[Task to complete] In the Scanner interview below, reproduce word for word the stretch from "Scanner looks back" up to and including "Google's London headquarters.".

[Text passage]
####
Scanner looks back on an amazing career in sound and art

Scanner: "Somehow, into this ordinary life, there appeared a cassette player…"
Scanner: "Somehow, into this ordinary life, there appeared a cassette player…"

Robin Rimbaud, aka Scanner, is nothing if not prolific. He's just released Scanni, a collaborative album with British composer Anni Hogan - Rimbaud thinks it might be his 70th full-length album! - but is also busy on various soundtrack projects, another solo album, scoring for the Ballet Rambert, festival shows with acclaimed audio-visual experimentalists The Light Surgeons, and even a gig at Google's London headquarters.

"I've always been like that," explains Rimbaud from his East Midlands studio/home. "I've got a restless imagination; as soon as one project is finished, I have to move on to something else."

Labelling Rimbaud a DJ/producer just doesn't seem right. He's a collagist, artistic instigator, an obsessive collector and organiser of sounds, gallery habitué and passionate avoider of TV - he's not owned one since he was 16!

"When I was at school, we used to have a lesson simply called 'Careers'. Each week, the school would arrange for someone to come and talk to the class - a fireman, a policeman - and then we'd write about what we wanted to do after we left school.

"I can remember what I said because I still have that piece of paper. I wrote: 'I wish to escape the accretions of a contemporary working life'. What kind of pretentious 15 year-old writes that? But it was true; I just wanted to be involved in art. And, in a bizarre way, it all seemed to work out as I planned."

Were you raised in an artistic household?

"Not at all. There was a piano in the house, but none of us really played it. All I can remember from childhood is my mum; my brother, who wasn't the least bit interested in making music; and my grandparents. Dad was a motorcycle journalist, but my parents split up when I was little.
####
[Material supplied]

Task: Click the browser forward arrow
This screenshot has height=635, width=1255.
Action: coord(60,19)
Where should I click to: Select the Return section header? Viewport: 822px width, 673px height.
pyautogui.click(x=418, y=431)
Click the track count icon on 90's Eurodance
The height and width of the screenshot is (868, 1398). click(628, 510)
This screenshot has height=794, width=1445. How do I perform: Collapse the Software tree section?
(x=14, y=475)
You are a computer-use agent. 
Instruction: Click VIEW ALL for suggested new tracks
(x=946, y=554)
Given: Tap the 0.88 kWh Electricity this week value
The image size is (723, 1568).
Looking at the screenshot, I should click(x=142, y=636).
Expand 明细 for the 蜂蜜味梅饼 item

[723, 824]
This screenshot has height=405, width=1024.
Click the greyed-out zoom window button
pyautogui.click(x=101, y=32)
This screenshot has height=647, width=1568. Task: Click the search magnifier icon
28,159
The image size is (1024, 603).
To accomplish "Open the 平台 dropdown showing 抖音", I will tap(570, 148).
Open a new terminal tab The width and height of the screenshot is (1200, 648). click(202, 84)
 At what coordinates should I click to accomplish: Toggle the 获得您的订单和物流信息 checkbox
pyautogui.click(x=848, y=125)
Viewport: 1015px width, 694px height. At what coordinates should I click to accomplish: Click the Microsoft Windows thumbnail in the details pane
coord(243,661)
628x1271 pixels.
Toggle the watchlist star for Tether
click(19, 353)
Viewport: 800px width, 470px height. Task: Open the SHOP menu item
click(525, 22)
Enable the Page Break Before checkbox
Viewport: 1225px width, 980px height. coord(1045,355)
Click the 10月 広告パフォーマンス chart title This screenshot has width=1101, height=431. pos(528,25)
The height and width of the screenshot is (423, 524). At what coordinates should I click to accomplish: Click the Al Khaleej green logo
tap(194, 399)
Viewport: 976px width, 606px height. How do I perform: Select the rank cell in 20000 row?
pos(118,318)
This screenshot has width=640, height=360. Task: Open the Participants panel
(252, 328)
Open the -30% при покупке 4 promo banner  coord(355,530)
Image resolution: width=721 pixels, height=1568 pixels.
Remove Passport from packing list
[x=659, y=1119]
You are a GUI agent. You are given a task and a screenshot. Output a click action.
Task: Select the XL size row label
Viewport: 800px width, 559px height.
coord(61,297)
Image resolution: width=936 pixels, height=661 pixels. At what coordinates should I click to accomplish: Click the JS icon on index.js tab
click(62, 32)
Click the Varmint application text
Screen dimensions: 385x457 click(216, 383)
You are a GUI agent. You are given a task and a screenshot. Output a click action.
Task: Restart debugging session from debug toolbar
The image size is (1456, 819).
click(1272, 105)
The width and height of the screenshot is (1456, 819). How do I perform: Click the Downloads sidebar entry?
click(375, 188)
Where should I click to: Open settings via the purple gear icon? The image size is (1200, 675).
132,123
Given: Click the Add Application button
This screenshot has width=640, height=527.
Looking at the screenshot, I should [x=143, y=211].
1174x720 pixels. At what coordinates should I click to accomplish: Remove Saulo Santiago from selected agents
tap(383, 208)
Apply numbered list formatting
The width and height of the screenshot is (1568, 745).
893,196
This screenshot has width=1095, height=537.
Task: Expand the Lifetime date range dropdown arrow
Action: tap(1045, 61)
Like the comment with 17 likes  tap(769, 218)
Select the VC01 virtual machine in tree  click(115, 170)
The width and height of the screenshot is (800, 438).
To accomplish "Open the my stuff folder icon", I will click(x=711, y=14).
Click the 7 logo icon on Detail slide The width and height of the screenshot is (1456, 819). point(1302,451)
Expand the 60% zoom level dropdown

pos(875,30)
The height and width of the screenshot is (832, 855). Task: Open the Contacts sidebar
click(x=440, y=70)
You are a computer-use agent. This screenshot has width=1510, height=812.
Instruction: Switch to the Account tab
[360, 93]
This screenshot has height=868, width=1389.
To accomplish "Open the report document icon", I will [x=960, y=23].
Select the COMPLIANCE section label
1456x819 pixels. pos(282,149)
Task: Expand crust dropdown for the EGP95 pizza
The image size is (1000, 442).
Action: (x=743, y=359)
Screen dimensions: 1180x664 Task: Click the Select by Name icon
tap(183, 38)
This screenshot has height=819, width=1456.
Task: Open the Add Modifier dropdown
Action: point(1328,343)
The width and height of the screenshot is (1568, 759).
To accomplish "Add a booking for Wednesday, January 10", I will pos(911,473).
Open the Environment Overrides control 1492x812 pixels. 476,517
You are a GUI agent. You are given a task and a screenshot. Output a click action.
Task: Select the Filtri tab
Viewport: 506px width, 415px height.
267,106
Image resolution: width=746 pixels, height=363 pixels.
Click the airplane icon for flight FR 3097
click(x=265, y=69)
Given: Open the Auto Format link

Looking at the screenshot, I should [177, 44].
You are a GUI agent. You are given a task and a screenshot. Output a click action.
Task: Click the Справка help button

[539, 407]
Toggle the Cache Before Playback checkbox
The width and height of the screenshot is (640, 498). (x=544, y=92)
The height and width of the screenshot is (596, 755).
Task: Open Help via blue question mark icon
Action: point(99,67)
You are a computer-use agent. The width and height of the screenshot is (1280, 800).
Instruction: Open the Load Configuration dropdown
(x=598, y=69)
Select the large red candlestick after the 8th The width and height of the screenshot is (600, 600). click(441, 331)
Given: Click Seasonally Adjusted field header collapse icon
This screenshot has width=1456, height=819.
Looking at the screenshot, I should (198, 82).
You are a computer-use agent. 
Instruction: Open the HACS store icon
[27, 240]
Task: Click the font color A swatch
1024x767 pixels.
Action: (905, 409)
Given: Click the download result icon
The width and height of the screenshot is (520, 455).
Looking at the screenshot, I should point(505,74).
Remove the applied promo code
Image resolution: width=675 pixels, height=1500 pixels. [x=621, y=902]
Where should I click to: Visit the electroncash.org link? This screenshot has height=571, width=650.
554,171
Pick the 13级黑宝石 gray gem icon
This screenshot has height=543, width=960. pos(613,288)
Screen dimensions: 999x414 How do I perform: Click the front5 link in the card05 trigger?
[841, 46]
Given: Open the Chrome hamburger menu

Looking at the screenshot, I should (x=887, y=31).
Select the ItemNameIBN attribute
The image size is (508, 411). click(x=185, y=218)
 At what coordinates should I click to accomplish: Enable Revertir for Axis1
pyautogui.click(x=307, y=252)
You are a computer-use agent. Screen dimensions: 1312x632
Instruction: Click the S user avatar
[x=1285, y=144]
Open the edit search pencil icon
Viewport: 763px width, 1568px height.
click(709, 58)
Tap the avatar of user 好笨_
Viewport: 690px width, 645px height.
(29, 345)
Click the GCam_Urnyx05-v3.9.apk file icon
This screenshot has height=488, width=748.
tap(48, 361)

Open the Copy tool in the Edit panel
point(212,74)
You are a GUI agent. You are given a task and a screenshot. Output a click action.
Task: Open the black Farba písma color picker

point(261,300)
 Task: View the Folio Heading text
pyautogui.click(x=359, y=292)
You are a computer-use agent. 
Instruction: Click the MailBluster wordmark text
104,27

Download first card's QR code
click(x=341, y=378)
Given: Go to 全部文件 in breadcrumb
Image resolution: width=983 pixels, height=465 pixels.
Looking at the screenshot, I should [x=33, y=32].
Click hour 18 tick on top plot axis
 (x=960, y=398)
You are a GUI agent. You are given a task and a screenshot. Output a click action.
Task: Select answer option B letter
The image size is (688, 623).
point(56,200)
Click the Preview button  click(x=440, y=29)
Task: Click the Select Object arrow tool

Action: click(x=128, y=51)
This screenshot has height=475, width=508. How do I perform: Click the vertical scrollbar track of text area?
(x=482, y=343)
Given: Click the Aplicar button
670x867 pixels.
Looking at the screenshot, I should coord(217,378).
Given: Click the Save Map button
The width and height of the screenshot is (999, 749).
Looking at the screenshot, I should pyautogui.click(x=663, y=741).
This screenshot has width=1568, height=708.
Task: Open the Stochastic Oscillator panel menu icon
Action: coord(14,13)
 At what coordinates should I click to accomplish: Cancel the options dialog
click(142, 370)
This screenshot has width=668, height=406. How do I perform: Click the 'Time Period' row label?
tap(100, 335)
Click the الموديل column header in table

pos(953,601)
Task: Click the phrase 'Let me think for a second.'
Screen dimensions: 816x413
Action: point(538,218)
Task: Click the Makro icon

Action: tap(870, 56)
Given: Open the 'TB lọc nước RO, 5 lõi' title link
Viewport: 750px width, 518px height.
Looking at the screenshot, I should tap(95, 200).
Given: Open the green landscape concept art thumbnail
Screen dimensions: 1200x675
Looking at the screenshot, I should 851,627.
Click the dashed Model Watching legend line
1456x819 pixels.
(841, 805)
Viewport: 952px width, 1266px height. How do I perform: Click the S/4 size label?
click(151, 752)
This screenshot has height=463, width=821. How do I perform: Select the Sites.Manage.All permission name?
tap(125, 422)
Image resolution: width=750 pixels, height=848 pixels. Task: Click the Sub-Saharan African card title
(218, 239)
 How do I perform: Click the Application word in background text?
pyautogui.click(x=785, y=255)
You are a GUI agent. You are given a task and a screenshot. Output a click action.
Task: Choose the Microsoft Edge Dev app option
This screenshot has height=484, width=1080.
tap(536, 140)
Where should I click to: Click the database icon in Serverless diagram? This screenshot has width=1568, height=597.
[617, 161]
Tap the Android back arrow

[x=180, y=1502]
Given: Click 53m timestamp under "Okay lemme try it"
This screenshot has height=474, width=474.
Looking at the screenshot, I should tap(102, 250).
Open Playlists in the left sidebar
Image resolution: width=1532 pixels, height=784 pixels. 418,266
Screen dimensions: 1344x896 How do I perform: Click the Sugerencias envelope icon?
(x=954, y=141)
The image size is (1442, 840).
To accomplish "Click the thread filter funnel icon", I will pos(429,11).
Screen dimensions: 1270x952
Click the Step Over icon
####
[Correct response]
Scanner looks back on an amazing career in sound and art

Scanner: "Somehow, into this ordinary life, there appeared a cassette player…"
Scanner: "Somehow, into this ordinary life, there appeared a cassette player…"

Robin Rimbaud, aka Scanner, is nothing if not prolific. He's just released Scanni, a collaborative album with British composer Anni Hogan - Rimbaud thinks it might be his 70th full-length album! - but is also busy on various soundtrack projects, another solo album, scoring for the Ballet Rambert, festival shows with acclaimed audio-visual experimentalists The Light Surgeons, and even a gig at Google's London headquarters.